A: It’s very exciting because it creates a whole new generation of jobs. In the past, you could win on Instagram if you were a beautiful model, but now you must have talent, and you need to be able to speak, engage, and sell. Influencers are taking on products and becoming distributors. They used to just provide a link, but now they’re actively creating content and becoming the store themselves. The scalability makes sense; an influencer would rather sell a product and make a 20% commission than be paid $2,000 to do a couple of social postings.

Q: How is Gushcloud responding?

A: We’ve been signing a lot more sales-driven influencers and started producing more YouTube content. We’ve also seen that gaming is at an all-time high, so we now have a gaming roster, which we never had before 2020. That includes entire teams in Singapore and Japan. We entered China in late 2019, and during 2020 we brought in some accounts there. We’re focusing on co-creating cross-border content and commerce in China with four platforms – Bilibili, Weibo, Xiaohongshu, and Douyin. The West is still the future of brands, intellectual property, and content, but the future of technology and how technology effects consumers belongs to China.

Q: What has been your impression of working with these platforms?

A: They’re more cooperative and they behave like ecosystems in themselves. They’re very hungry to have their audiences stay with them, so they will do anything they can to be able to license or have creative content on the platform. They move a lot faster than platforms outside of China, and they’re also more collaborative in partnership terms. If we bring them a channel, they will assess it, decide what will work in China, and they’ll put marketing dollars behind it, while we handle everything else. They really understand the data of their audiences, and that’s why they know how to pick.

Q: Where is this leadership taking the industry?

A: China is going to double down on live commerce without a doubt, and Chinese brands are also going to start exporting more aggressively. Short-form creative content will do well globally. The TikTok model is here to stay, and it’s going to be more celebrity-driven. One thing that hasn’t hit shores outside of China yet is the rise of leadership coaching, where personalities – who are not famous people – give 15-second tips on things like how to meditate, what to do before a meeting, or they explain the meaning of famous quotes in their own words.

Q: What do you see on the broader horizon?

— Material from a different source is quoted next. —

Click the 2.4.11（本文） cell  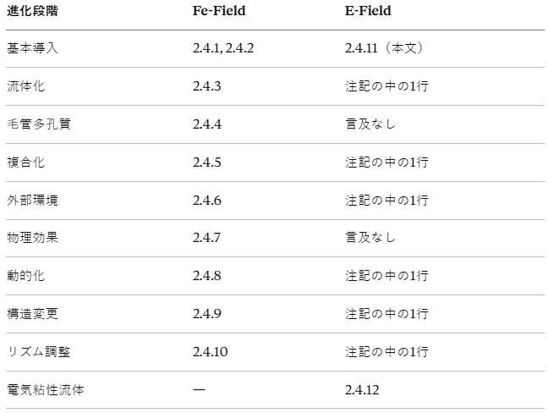[x=384, y=48]
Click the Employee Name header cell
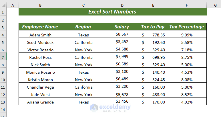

A: One thing that has not really taken off in China or anywhere is virtual influencers. There are some examples that are successful, like Lil Miquela, but I don’t think anyone has really cracked that model yet. We’re also seeing a rise in financial YouTubers, who are sharing their knowledge about stocks and really moving the market. That’s going to be a trend for the next few years, but there’s no regulation, so we’re not sure. For us, the key question is what kind of content can live on multiple platforms on a global scale? Luxury is one. That kind of content can live for a very long time across cultures and languages.